Commentary on the Gospel of
According to the classic definition, a weed is a plant out of place.
Here in the great North American breadbasket we see considerable advertising for products to help farmers rid their fields of nasty water- and nutrient-guzzling weeds. Meanwhile, the rest of us are reminded not to forget our lawns. A local seed and sod company trumpets its “Idiot-proof lawn program . . . . Even your husband can do it! Eliminates crab grass, fox tail, goose grass, etc., etc.”
Today’s gospel confirms that undesirable plants have been bedeviling folks for ages.
But the point of the parable lies elsewhere. Christ is not talking cultivation or landscaping. He’s talking about the kingdom of God: Who has a place in it. And who decides.

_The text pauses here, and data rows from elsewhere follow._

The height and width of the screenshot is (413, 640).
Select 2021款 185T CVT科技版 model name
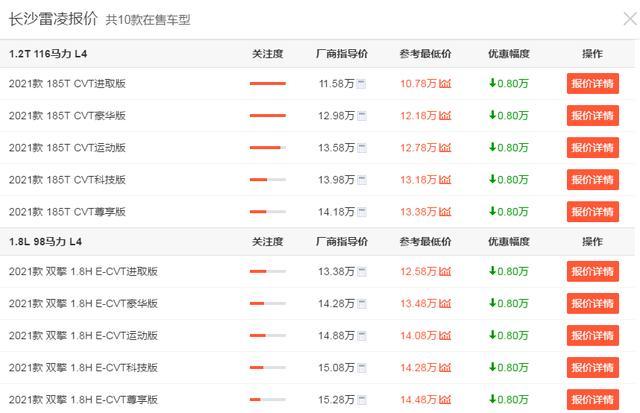coord(67,180)
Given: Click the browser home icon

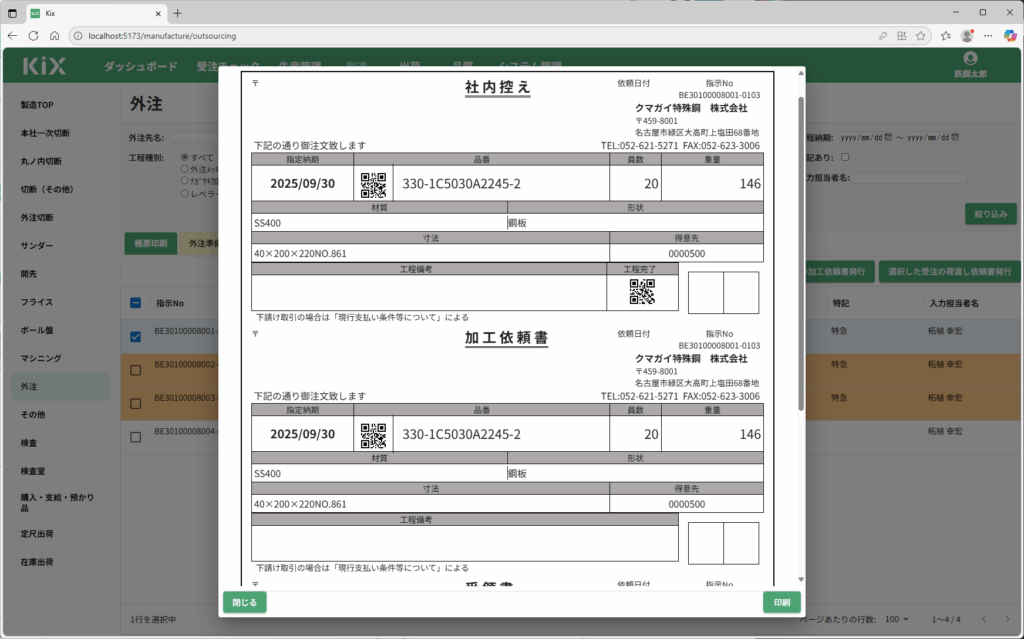Looking at the screenshot, I should click(x=54, y=35).
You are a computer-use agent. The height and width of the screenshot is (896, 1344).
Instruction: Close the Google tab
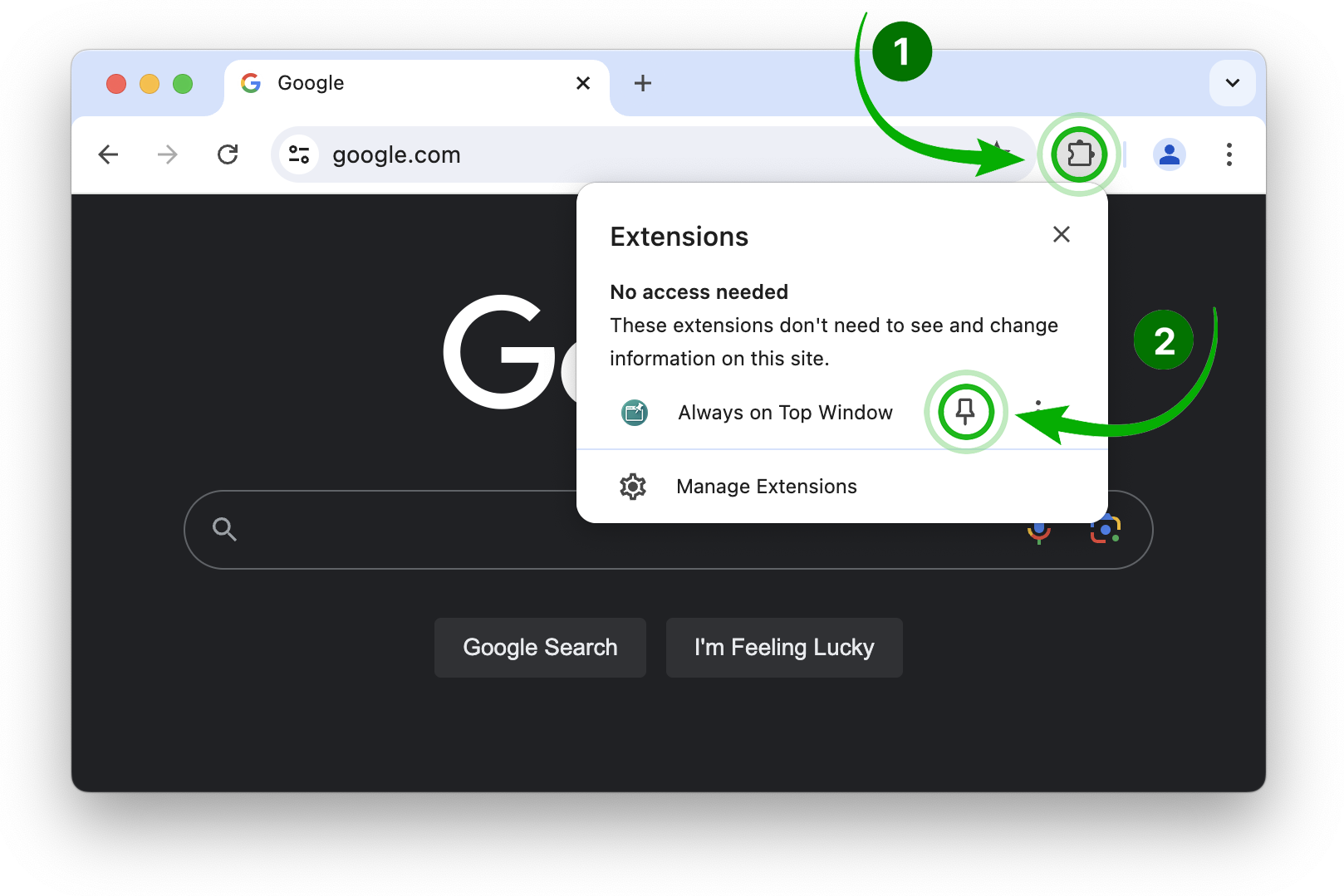point(583,83)
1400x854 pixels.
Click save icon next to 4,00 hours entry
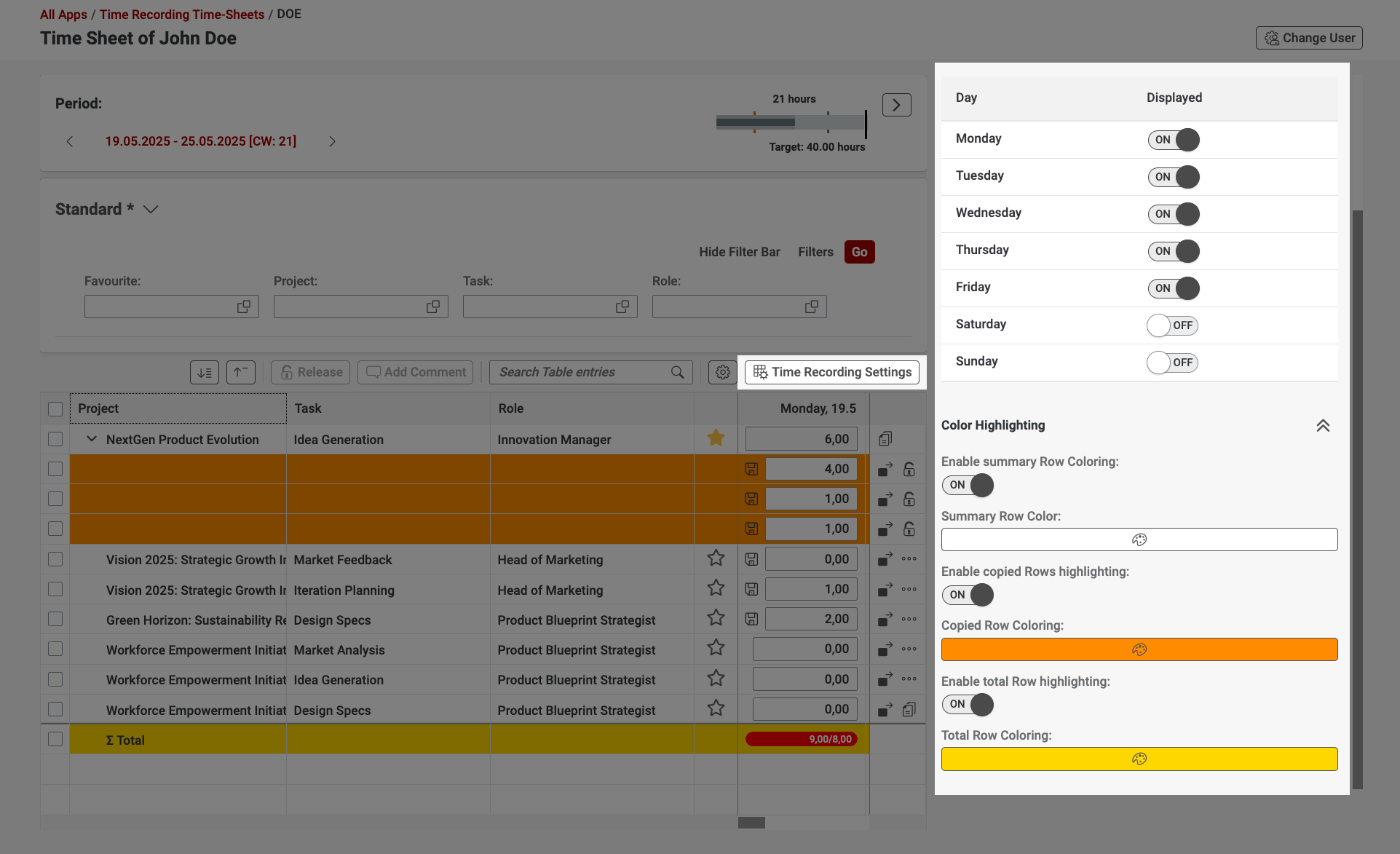click(751, 469)
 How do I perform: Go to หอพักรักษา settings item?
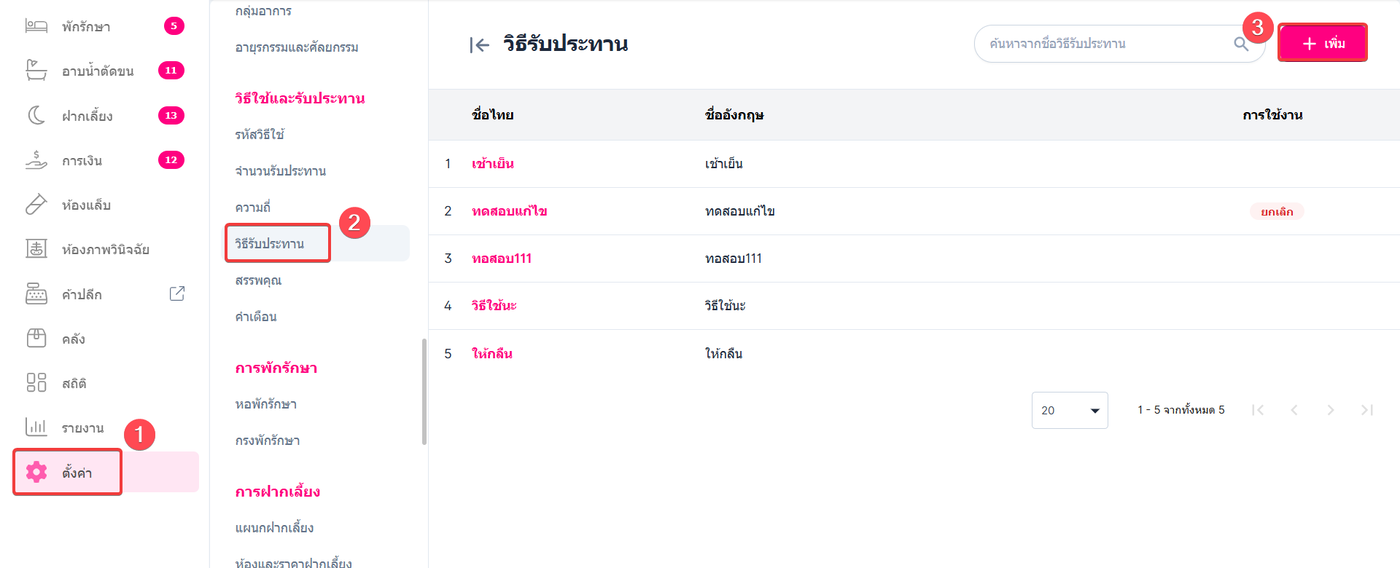click(x=266, y=404)

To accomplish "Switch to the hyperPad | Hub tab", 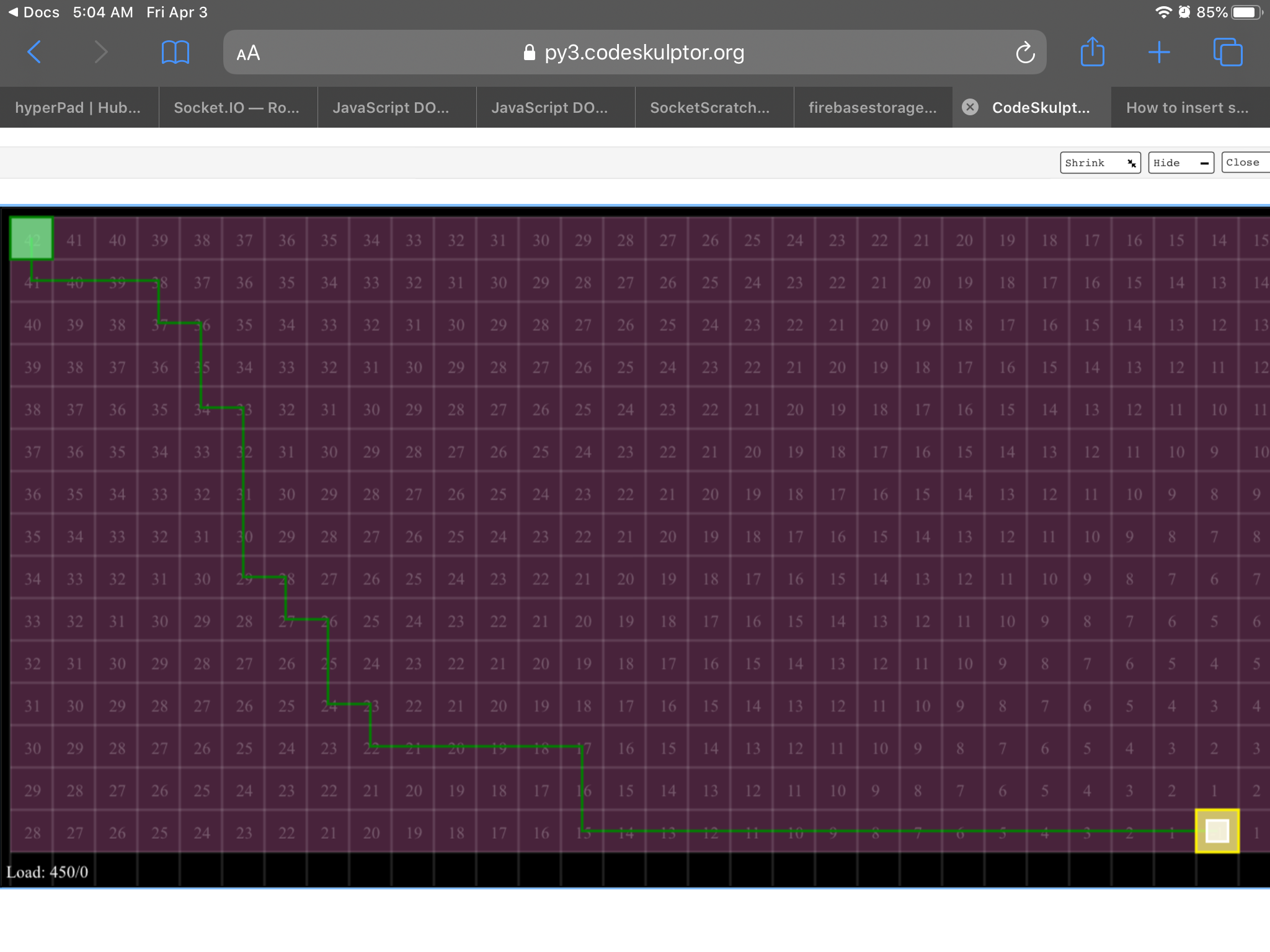I will [x=78, y=108].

There are those in every time and place who will survey the Church and see the need for a vigorous purge. They will look around and say, “This sure would be a better Church without him. Or her. Or them.”
The scribes and Pharisees sniff at the company Christ keeps. “He eats with sinners [a euphemism for sex workers] and tax collectors” (Luke 15:1-2). They go so far as to suggest that, if this fellow from Nazareth were a true prophet, he would find better folks to hang with (Luke 7:38ff.).
Yet Jesus answers quite pointedly: “The tax collectors and sinners enter into the kingdom of God before you” (Matthew 21: 31). Why? Because their hearts are ready.
The Pharisees looked at the sinners and tax collectors and saw weeds.
Christ looked at them and saw wheat.